> _SOURCE DOCUMENT_:
A bot disguised as a human software developer fixes bugs - mkm416
https://www.technologyreview.com/s/612336/a-bot-disguised-as-a-human-software-developer-fixes-bugs/
======
edflsafoiewq
An interesting prospect, but the patches appear to consist mostly of wrapping
a block of code that throws a NullPointerException in a check for null. This
is non-trivial -- consider
[https://github.com/aaime/geowebcache/pull/1/files](https://github.com/aaime/geowebcache/pull/1/files),
where the initializer form has to be broken up and the bot needs some kind of
knowledge of data dependencies to know how much code to wrap in the if-block
-- but it is also help that humans already receive from machines in the form
of lints.

Much more interesting is this:
[https://github.com/eclipse/ditto/pull/151/files](https://github.com/eclipse/ditto/pull/151/files).
How did it know to use this.isConsuming()?

Here's the list of PRs it made: [https://github.com/Spirals-
Team/repairnator/issues/758](https://github.com/Spirals-
Team/repairnator/issues/758)

> _WHAT IS NEEDED_:
Copy out the thread about the bug-fixing bot, starting with "Much more interesting" and going on through "Team/repairnator/issues/758)", but swap "PRs" for "pull requests".

> _DATA LISTING_:

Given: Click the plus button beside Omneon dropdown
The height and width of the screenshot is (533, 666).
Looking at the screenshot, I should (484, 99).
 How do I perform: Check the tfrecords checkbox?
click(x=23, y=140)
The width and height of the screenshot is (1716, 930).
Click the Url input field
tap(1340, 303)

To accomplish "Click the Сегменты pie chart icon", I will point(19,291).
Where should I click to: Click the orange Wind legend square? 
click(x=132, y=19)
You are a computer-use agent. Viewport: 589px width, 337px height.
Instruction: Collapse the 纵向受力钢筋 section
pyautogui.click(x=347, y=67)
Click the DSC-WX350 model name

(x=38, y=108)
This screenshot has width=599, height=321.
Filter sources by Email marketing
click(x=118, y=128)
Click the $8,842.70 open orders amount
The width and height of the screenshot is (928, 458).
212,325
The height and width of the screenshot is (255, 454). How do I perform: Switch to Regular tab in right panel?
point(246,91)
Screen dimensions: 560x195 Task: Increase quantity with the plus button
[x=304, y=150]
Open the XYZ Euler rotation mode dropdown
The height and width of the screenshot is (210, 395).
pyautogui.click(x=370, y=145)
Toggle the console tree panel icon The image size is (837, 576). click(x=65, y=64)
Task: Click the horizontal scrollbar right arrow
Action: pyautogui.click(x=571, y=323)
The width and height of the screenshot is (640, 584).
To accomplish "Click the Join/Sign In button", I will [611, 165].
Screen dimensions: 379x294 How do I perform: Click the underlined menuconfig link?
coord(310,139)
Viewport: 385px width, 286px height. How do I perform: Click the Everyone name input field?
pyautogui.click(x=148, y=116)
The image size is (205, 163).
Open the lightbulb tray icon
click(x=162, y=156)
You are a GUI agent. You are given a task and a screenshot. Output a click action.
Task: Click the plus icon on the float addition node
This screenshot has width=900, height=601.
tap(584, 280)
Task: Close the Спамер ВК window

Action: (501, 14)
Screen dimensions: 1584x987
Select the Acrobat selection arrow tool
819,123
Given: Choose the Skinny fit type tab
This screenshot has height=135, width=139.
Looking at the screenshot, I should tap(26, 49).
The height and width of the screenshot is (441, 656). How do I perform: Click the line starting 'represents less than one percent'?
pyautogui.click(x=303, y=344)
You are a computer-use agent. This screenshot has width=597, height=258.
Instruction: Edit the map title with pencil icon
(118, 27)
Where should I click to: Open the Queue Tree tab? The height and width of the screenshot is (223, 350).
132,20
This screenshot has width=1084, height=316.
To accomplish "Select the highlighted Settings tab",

> _WRITTEN SOLUTION_:
Much more interesting is this:
[https://github.com/eclipse/ditto/pull/151/files](https://github.com/eclipse/ditto/pull/151/files).
How did it know to use this.isConsuming()?

Here's the list of pull requests it made: [https://github.com/Spirals-
Team/repairnator/issues/758](https://github.com/Spirals-
Team/repairnator/issues/758)